Copy the data below, putting "Where do I click to" wherever "Where should I click to" appears and leaving everything else the same.
--- START WORKING DATA ---
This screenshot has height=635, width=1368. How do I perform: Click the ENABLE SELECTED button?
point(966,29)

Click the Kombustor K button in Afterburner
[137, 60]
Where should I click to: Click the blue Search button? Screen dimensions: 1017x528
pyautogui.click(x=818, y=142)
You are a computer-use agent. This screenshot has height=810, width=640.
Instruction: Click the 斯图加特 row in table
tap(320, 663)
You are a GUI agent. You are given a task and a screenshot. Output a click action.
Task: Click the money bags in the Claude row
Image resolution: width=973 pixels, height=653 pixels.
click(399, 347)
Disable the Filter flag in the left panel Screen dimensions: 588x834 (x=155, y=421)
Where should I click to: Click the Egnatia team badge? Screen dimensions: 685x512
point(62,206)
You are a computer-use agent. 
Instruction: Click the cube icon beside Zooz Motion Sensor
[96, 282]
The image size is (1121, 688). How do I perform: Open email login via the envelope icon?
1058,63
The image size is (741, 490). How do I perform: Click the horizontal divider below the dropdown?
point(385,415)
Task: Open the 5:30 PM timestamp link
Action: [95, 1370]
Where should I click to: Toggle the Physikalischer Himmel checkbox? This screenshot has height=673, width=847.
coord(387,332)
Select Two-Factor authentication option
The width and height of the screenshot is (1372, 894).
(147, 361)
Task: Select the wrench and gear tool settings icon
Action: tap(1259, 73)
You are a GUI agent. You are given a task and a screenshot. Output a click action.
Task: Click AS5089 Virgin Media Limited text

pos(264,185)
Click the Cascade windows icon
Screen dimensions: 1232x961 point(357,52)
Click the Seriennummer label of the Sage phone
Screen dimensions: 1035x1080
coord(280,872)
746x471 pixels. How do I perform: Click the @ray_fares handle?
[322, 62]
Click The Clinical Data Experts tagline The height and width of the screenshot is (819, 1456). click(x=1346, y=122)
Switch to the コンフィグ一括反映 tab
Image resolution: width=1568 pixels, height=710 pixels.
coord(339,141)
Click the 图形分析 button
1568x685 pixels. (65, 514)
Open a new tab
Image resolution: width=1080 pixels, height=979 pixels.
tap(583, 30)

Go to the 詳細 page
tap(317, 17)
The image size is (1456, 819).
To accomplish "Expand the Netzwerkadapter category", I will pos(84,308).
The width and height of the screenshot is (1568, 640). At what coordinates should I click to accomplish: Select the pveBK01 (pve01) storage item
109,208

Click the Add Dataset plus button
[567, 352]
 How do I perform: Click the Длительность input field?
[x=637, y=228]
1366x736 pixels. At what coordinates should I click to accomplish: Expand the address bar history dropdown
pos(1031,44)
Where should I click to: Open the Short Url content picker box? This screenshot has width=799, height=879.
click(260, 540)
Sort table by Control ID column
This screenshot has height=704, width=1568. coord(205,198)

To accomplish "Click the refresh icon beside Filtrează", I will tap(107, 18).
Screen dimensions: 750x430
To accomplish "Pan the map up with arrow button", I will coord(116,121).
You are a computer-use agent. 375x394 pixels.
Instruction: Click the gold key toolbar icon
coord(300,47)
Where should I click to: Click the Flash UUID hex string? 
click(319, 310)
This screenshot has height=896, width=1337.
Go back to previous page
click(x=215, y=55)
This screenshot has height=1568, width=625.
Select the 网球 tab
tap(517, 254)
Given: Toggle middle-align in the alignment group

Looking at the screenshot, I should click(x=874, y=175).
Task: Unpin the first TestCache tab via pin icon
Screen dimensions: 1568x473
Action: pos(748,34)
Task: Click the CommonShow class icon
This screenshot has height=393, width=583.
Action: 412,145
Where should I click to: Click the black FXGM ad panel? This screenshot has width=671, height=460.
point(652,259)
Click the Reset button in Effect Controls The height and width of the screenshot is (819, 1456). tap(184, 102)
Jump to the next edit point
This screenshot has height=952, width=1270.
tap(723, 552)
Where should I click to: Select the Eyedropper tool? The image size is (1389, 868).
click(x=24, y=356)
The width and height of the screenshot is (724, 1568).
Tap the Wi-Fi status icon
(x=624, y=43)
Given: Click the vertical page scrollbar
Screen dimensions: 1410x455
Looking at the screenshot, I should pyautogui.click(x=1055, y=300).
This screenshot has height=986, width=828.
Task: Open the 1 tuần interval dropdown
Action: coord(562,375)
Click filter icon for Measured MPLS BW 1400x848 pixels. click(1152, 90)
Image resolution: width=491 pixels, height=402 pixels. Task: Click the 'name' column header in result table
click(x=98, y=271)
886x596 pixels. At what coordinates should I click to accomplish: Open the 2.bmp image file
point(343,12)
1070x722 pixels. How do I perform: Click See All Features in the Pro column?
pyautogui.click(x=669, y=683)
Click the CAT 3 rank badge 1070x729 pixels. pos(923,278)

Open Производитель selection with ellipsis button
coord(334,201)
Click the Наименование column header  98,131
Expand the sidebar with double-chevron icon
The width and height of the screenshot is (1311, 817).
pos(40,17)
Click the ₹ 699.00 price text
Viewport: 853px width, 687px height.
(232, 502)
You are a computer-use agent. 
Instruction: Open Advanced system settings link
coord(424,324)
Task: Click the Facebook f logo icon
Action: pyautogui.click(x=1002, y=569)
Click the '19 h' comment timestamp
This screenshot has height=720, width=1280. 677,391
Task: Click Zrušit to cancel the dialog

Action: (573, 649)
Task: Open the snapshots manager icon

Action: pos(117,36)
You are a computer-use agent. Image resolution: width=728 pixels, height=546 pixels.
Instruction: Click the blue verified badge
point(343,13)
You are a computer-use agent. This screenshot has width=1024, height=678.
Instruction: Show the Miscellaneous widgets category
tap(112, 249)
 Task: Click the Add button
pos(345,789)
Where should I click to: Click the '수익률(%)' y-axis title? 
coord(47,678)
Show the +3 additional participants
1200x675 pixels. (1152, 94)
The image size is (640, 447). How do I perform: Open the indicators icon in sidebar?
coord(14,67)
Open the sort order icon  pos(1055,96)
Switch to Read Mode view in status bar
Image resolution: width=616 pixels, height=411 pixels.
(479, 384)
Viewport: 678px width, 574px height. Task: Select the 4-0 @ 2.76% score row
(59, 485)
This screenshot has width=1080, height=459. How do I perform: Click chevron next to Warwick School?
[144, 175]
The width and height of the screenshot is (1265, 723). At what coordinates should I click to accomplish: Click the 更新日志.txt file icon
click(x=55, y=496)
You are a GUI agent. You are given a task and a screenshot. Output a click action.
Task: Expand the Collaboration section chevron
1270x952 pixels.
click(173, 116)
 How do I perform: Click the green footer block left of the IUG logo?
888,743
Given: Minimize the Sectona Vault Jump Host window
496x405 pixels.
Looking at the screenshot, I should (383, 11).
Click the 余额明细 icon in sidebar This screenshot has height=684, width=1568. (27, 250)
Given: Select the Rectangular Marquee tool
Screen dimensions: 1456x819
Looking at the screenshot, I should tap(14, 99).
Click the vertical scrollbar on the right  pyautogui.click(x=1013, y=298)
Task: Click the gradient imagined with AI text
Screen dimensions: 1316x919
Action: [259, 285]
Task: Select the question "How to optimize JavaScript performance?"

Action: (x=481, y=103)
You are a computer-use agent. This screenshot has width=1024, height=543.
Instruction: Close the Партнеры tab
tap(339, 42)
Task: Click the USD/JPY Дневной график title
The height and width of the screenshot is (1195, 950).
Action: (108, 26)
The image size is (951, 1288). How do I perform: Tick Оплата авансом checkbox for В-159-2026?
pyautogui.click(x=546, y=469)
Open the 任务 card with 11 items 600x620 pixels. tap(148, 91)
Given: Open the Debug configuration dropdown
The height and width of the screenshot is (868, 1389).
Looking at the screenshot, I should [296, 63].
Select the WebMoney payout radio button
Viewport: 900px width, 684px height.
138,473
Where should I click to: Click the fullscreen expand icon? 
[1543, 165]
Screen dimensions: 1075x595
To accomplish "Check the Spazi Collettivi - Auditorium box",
--- END WORKING DATA ---
EXPECTED ANSWER:
This screenshot has height=635, width=1368. How do I perform: Click the ENABLE SELECTED button?
point(966,29)

Click the Kombustor K button in Afterburner
[137, 60]
Where do I click to: Click the blue Search button? Screen dimensions: 1017x528
pyautogui.click(x=818, y=142)
You are a computer-use agent. This screenshot has height=810, width=640.
Instruction: Click the 斯图加特 row in table
tap(320, 663)
You are a GUI agent. You are given a task and a screenshot. Output a click action.
Task: Click the money bags in the Claude row
Image resolution: width=973 pixels, height=653 pixels.
click(399, 347)
Disable the Filter flag in the left panel Screen dimensions: 588x834 (x=155, y=421)
Where do I click to: Click the Egnatia team badge? Screen dimensions: 685x512
point(62,206)
You are a computer-use agent. 
Instruction: Click the cube icon beside Zooz Motion Sensor
[96, 282]
The image size is (1121, 688). How do I perform: Open email login via the envelope icon?
1058,63
The image size is (741, 490). How do I perform: Click the horizontal divider below the dropdown?
point(385,415)
Task: Open the 5:30 PM timestamp link
Action: [95, 1370]
Where do I click to: Toggle the Physikalischer Himmel checkbox? This screenshot has height=673, width=847.
coord(387,332)
Select Two-Factor authentication option
The width and height of the screenshot is (1372, 894).
(147, 361)
Task: Select the wrench and gear tool settings icon
Action: tap(1259, 73)
You are a GUI agent. You are given a task and a screenshot. Output a click action.
Task: Click AS5089 Virgin Media Limited text

pos(264,185)
Click the Cascade windows icon
Screen dimensions: 1232x961 point(357,52)
Click the Seriennummer label of the Sage phone
Screen dimensions: 1035x1080
coord(280,872)
746x471 pixels. How do I perform: Click the @ray_fares handle?
[322, 62]
Click The Clinical Data Experts tagline The height and width of the screenshot is (819, 1456). click(x=1346, y=122)
Switch to the コンフィグ一括反映 tab
Image resolution: width=1568 pixels, height=710 pixels.
coord(339,141)
Click the 图形分析 button
1568x685 pixels. (65, 514)
Open a new tab
Image resolution: width=1080 pixels, height=979 pixels.
tap(583, 30)

Go to the 詳細 page
tap(317, 17)
The image size is (1456, 819).
To accomplish "Expand the Netzwerkadapter category", I will pos(84,308).
The width and height of the screenshot is (1568, 640). At what coordinates should I click to accomplish: Select the pveBK01 (pve01) storage item
109,208

Click the Add Dataset plus button
[567, 352]
 How do I perform: Click the Длительность input field?
[x=637, y=228]
1366x736 pixels. At what coordinates should I click to accomplish: Expand the address bar history dropdown
pos(1031,44)
Where do I click to: Open the Short Url content picker box? This screenshot has width=799, height=879.
click(260, 540)
Sort table by Control ID column
This screenshot has height=704, width=1568. coord(205,198)

To accomplish "Click the refresh icon beside Filtrează", I will tap(107, 18).
Screen dimensions: 750x430
To accomplish "Pan the map up with arrow button", I will coord(116,121).
You are a computer-use agent. 375x394 pixels.
Instruction: Click the gold key toolbar icon
coord(300,47)
Where do I click to: Click the Flash UUID hex string? 
click(319, 310)
This screenshot has height=896, width=1337.
Go back to previous page
click(x=215, y=55)
This screenshot has height=1568, width=625.
Select the 网球 tab
tap(517, 254)
Given: Toggle middle-align in the alignment group

Looking at the screenshot, I should click(x=874, y=175).
Task: Unpin the first TestCache tab via pin icon
Screen dimensions: 1568x473
Action: pos(748,34)
Task: Click the CommonShow class icon
This screenshot has height=393, width=583.
Action: 412,145
Where do I click to: Click the black FXGM ad panel? This screenshot has width=671, height=460.
point(652,259)
Click the Reset button in Effect Controls The height and width of the screenshot is (819, 1456). tap(184, 102)
Jump to the next edit point
This screenshot has height=952, width=1270.
tap(723, 552)
Where do I click to: Select the Eyedropper tool? The image size is (1389, 868).
click(x=24, y=356)
The width and height of the screenshot is (724, 1568).
Tap the Wi-Fi status icon
(x=624, y=43)
Given: Click the vertical page scrollbar
Screen dimensions: 1410x455
Looking at the screenshot, I should pyautogui.click(x=1055, y=300).
This screenshot has height=986, width=828.
Task: Open the 1 tuần interval dropdown
Action: coord(562,375)
Click filter icon for Measured MPLS BW 1400x848 pixels. click(1152, 90)
Image resolution: width=491 pixels, height=402 pixels. Task: Click the 'name' column header in result table
click(x=98, y=271)
886x596 pixels. At what coordinates should I click to accomplish: Open the 2.bmp image file
point(343,12)
1070x722 pixels. How do I perform: Click See All Features in the Pro column?
pyautogui.click(x=669, y=683)
Click the CAT 3 rank badge 1070x729 pixels. pos(923,278)

Open Производитель selection with ellipsis button
coord(334,201)
Click the Наименование column header  98,131
Expand the sidebar with double-chevron icon
The width and height of the screenshot is (1311, 817).
pos(40,17)
Click the ₹ 699.00 price text
Viewport: 853px width, 687px height.
(232, 502)
You are a computer-use agent. 
Instruction: Open Advanced system settings link
coord(424,324)
Task: Click the Facebook f logo icon
Action: pyautogui.click(x=1002, y=569)
Click the '19 h' comment timestamp
This screenshot has height=720, width=1280. 677,391
Task: Click Zrušit to cancel the dialog

Action: (573, 649)
Task: Open the snapshots manager icon

Action: pos(117,36)
You are a computer-use agent. Image resolution: width=728 pixels, height=546 pixels.
Instruction: Click the blue verified badge
point(343,13)
You are a computer-use agent. This screenshot has width=1024, height=678.
Instruction: Show the Miscellaneous widgets category
tap(112, 249)
 Task: Click the Add button
pos(345,789)
Where do I click to: Click the '수익률(%)' y-axis title? 
coord(47,678)
Show the +3 additional participants
1200x675 pixels. (1152, 94)
The image size is (640, 447). How do I perform: Open the indicators icon in sidebar?
coord(14,67)
Open the sort order icon  pos(1055,96)
Switch to Read Mode view in status bar
Image resolution: width=616 pixels, height=411 pixels.
(479, 384)
Viewport: 678px width, 574px height. Task: Select the 4-0 @ 2.76% score row
(59, 485)
This screenshot has width=1080, height=459. How do I perform: Click chevron next to Warwick School?
[144, 175]
The width and height of the screenshot is (1265, 723). At what coordinates should I click to accomplish: Click the 更新日志.txt file icon
click(x=55, y=496)
You are a GUI agent. You are given a task and a screenshot. Output a click action.
Task: Expand the Collaboration section chevron
1270x952 pixels.
click(173, 116)
 How do I perform: Click the green footer block left of the IUG logo?
888,743
Given: Minimize the Sectona Vault Jump Host window
496x405 pixels.
Looking at the screenshot, I should (383, 11).
Click the 余额明细 icon in sidebar This screenshot has height=684, width=1568. (27, 250)
Given: Select the Rectangular Marquee tool
Screen dimensions: 1456x819
Looking at the screenshot, I should tap(14, 99).
Click the vertical scrollbar on the right  pyautogui.click(x=1013, y=298)
Task: Click the gradient imagined with AI text
Screen dimensions: 1316x919
Action: [259, 285]
Task: Select the question "How to optimize JavaScript performance?"

Action: (x=481, y=103)
You are a computer-use agent. This screenshot has width=1024, height=543.
Instruction: Close the Партнеры tab
tap(339, 42)
Task: Click the USD/JPY Дневной график title
The height and width of the screenshot is (1195, 950).
Action: (108, 26)
The image size is (951, 1288). How do I perform: Tick Оплата авансом checkbox for В-159-2026?
pyautogui.click(x=546, y=469)
Open the 任务 card with 11 items 600x620 pixels. tap(148, 91)
Given: Open the Debug configuration dropdown
The height and width of the screenshot is (868, 1389).
Looking at the screenshot, I should [296, 63].
Select the WebMoney payout radio button
Viewport: 900px width, 684px height.
138,473
Where do I click to: Click the fullscreen expand icon? 
[1543, 165]
Screen dimensions: 1075x595
To accomplish "Check the Spazi Collettivi - Auditorium box",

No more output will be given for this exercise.